L'Evangile selon Sarah.
Un blague circule sur la Toile : j’en sais plus en politique étrangère que Sarah Palin ! Vraiment ? Sûr ! j’ai même vu une carte-postale de Jérusalem !
Pas de quoi s’esclaffer, cette femme, sans culture aucune, peut devenir Présidente des Etats-Unis, l’âge et le cancer de la peau récurrent de McCain rendent cette hypothèse tout à fait plausible.
Voici donc le curriculum vitae (du moins ce que l’on en sait jusqu’à présent) de cette accorte dame de 44 ans, mariée, 5 (cinq) enfants, chrétienne intégriste qui croit que le monde a été créé en six jours, diplômée d’une obscure école de journalisme qui en fit une commentatrice sportive. Joueuse de basket, son surnom était « Sarah Barracuda ».
Elle devint Miss Wasilia (9000 habitants), et deuxième au concours de Miss Alaska.
Elue au conseil municipal de Wasilia (toujours 9000 habitants), puis maire de la commune et, ensuite, première femme et plus jeune gouverneure de l’Alaska en 2007.
Elle a toujours vécu en Alaska et n’a pas voyagé, sauf deux fois pour visiter des soldats US sur leur base, et puis « back home ».
Aime la chasse et les armes (elle est membre du National Rifle Association, donc opposée à toute limitation du droit d’acheter et de posséder une arme).
Sur le plan des principes, elle est adversaire de l’avortement en toutes circonstances, y compris le viol ou l’inceste, elle ne voit pas la nécessité des cours d’éducation sexuelle à l’école, prône l’abstinence sexuelle avant le mariage (ce qui n’est pas l’avis de sa fille !), elle est favorable à la peine de mort (étonnant, non ?) et, bien sûr, est opposée au mariage homosexuel, lesquels, homosexuels, ne devraient pas jouir des mêmes droits que les hétéros…
Et pour couronner le tout, souhaite qu’à l’école soit enseignée la théorie créationniste (Dieu a créé le monde en six jours…).
Elle estime que l’homme n’est pas responsable du réchauffement climatique ; de toutes façons, Jésus peut revenir dans une demi-heure, alors pourquoi se poser ce genre de question ?

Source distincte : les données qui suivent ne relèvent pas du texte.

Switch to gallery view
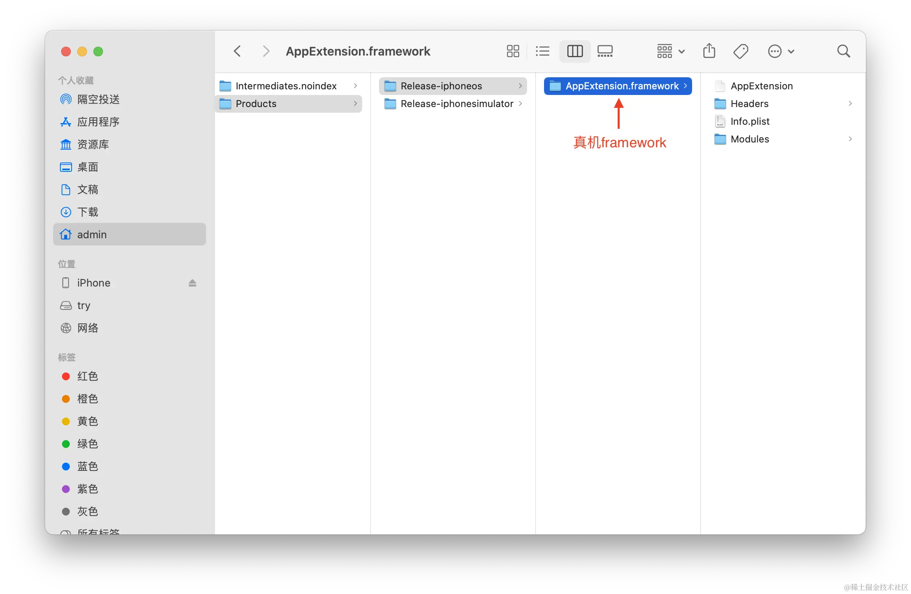The image size is (911, 594). tap(605, 51)
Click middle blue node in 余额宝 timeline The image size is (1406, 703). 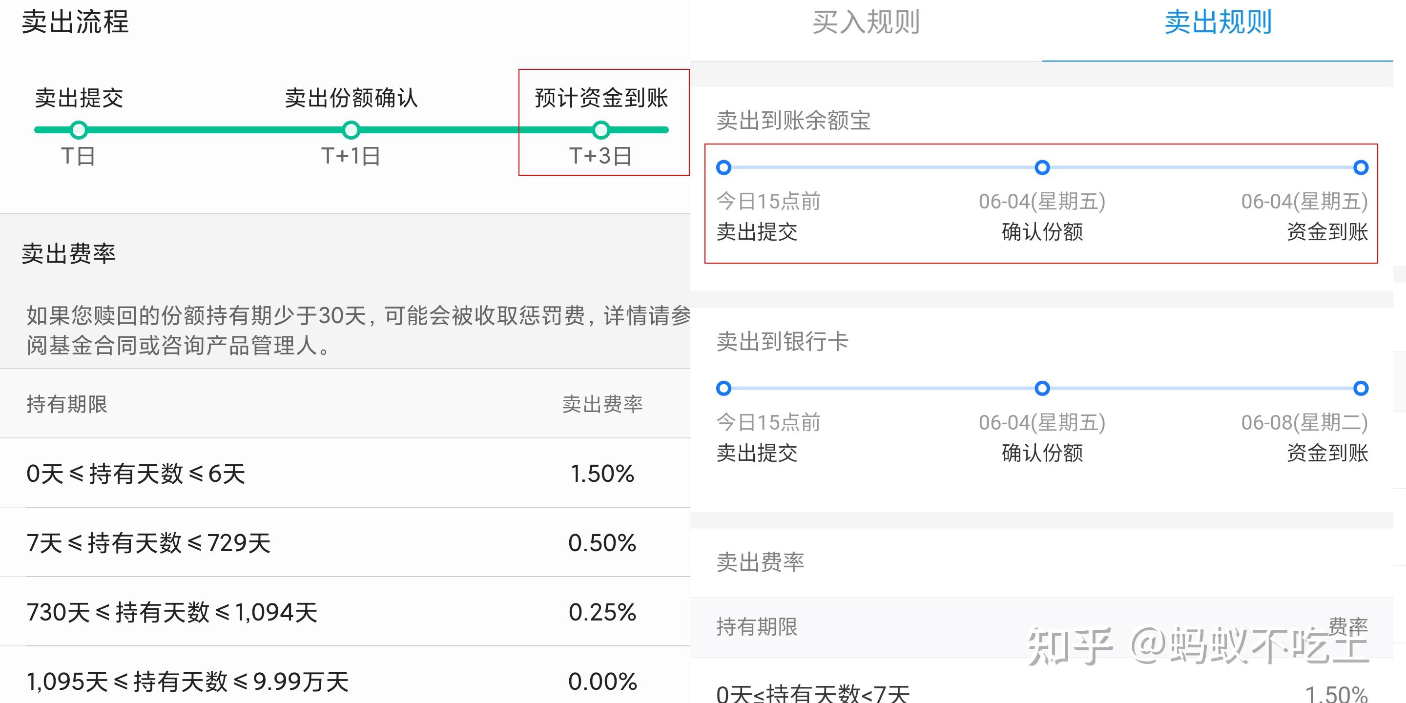(x=1042, y=168)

Sur le plan politique, elle a commencé par militer dans un parti prônant l’indépendance de l’Alaska, suivant en cela son mari qui y resta sept ans. Aujourd’hui, elle parle d’erreur. Elle a soutenu la candidature (contre Bush) de Pat Buchanan, le leader de l’Alliance Chrétienne, groupe d’extrême-droite, évangélique ultra-fondamentaliste, un type qui aime tellement les juifs qu’il les veut tous en Israël où ils casseront de l’Arabe avec les armes qu’il leur aura fournis.
Elle fait aujourd’hui l’objet de poursuites judiciaires pour abus de pouvoir ; elle aurait licencié abusivement deux agents de l’administration, dont son ex beau-frère ! A suivre…
Bref, voilà celle que l’on surnomme déjà « Lady Godicha », mais elle n’est pas pas super-potiche, car ce genre de personnage est animé par un entêtement hors du commun qui peut fort bien semer la pagaille.
Alors pourquoi l’avoir chosie ?
Par populisme et rien d’autre ! Une femme du peuple, venue de l’Amérique on ne peut plus profonde, mariée à un brave et fécond salarié, un genre de Madame Sans-Gêne qui, je vous le parie, mettra son grain de sel dans les salons de la capitale.
Voilà ce qui nous attend peut-être à la tête (ou presque) de la plus grande puissance armée du monde. Les décadences ne sont jamais, cher amis, le fait des principes ou du temps, mais bien des hommes…et des femmes.
Je persiste à croire que le seul candidat valable à l’élection de la présidence des Etats-Unis était Madame Clinton.